Abstract
Since traditional gaze tracking requires specific hardware, gathering image saliency data is expensive, tedious, and slow. Therefore, existing saliency prediction datasets are orders-of-magnitude smaller than typical datasets for other computer vision recognition tasks. The small size of these datasets limits the potential for training data-hungry saliency prediction algorithms, and may lead to over-fitting in benchmark evaluation. To address this deficiency, we introduce a webcam-based gaze tracking system that supports large-scale, crowd-sourced eye tracking deployed on Amazon Mechanical Turk. By a combination of careful algorithm and gaming protocol design, our system obtains eye-tracking data for saliency prediction with the same accuracy as in-lab webcam-based eye tracking systems, with relatively low cost and little effort on the part of the researchers. Using this tool, we construct the iSUN database with gaze data collected from 227 participants for 20,000 natural images – to our knowledge the largest eye tracking dataset available to date. This large data pool enables us to address the central bias of Internet photos, by choosing a subset of data to produce a uniform sampling as a benchmark. It also enables us to design a simple yet powerful data-driven label transfer algorithm from the nearest neighbor image for saliency prediction. Empirical results show that this simple algorithm can produce good results that are visually close to ground truth, although the current version of the algorithm does not outperform state-of-the-art saliency models.
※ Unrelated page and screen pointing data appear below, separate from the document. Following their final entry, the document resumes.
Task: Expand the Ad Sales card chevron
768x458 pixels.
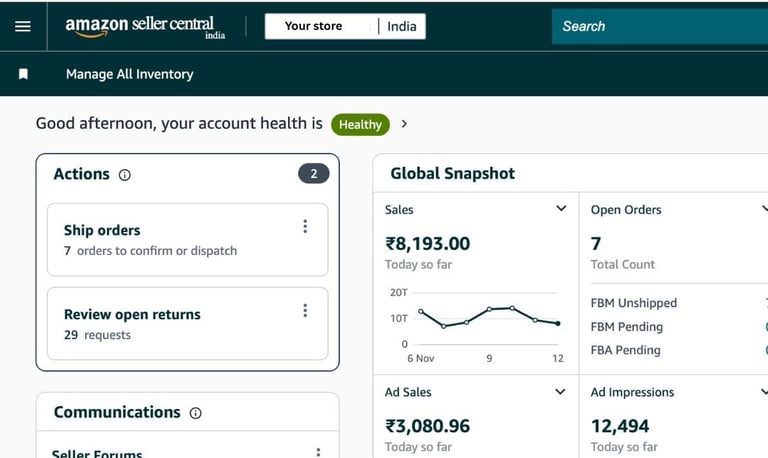Action: 561,392
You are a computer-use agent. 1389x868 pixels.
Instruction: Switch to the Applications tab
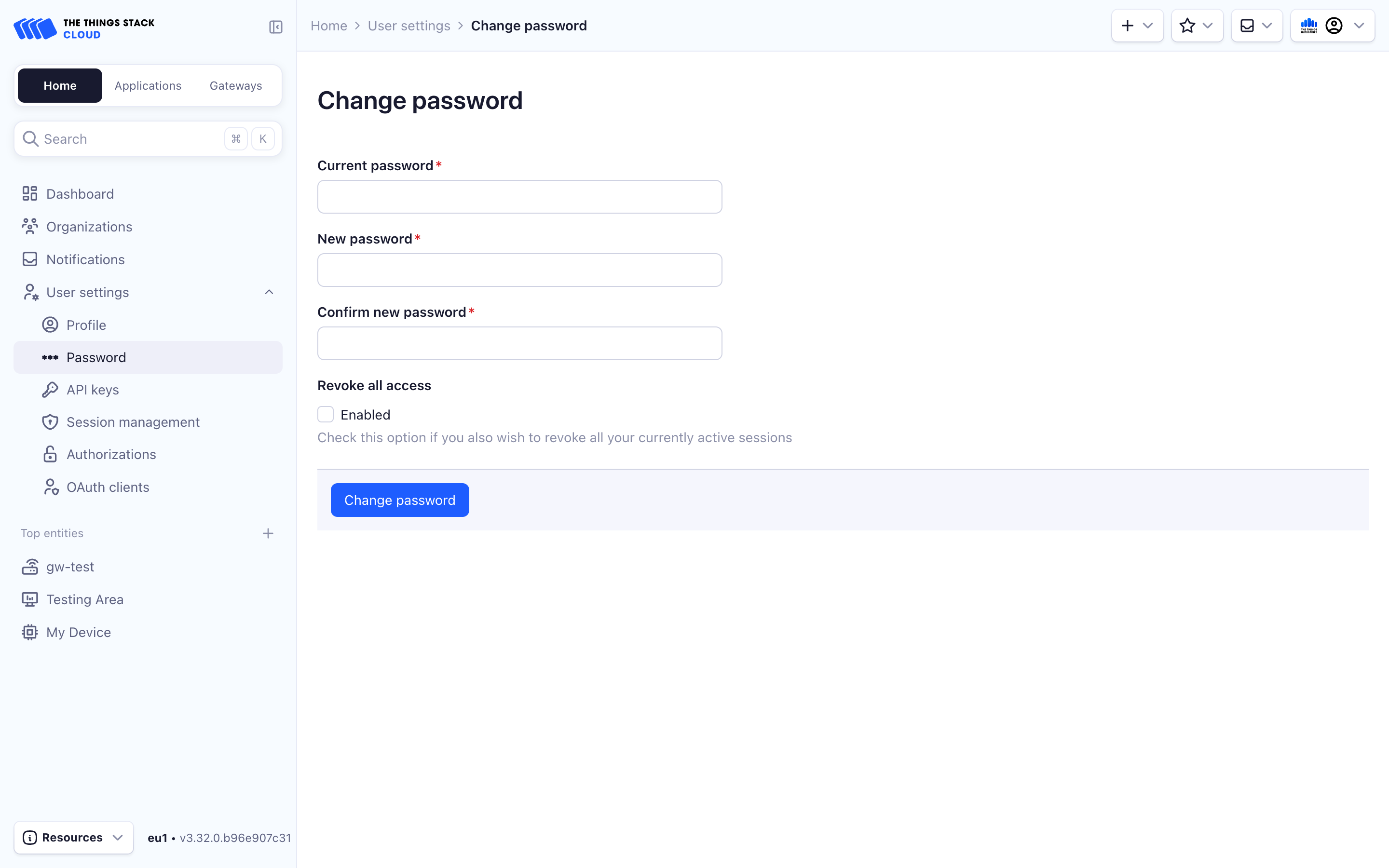[x=148, y=85]
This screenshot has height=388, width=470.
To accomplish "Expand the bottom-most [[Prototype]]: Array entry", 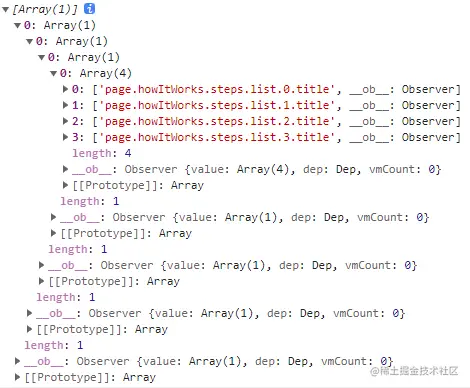I will click(x=18, y=377).
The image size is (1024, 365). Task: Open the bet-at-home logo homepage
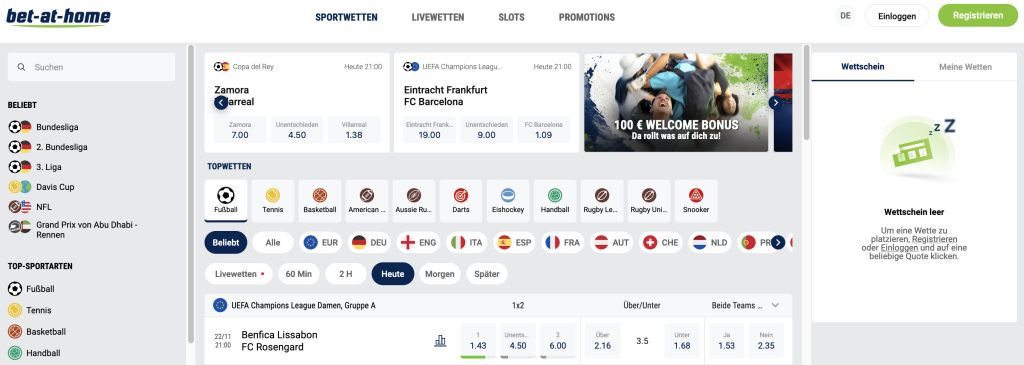58,17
This is because data collection on the iSUN database is still ongoing, so many of the nearest-neighbor images have fixations from only 1 or 2 observers, which does not give a complete, accurate ground-truth saliency map for that image. We will open-source our tool and provide a web server where researchers can upload their own images to get gaze-tracking results from AMTurk.
Meeting abstract presented at VSS 2015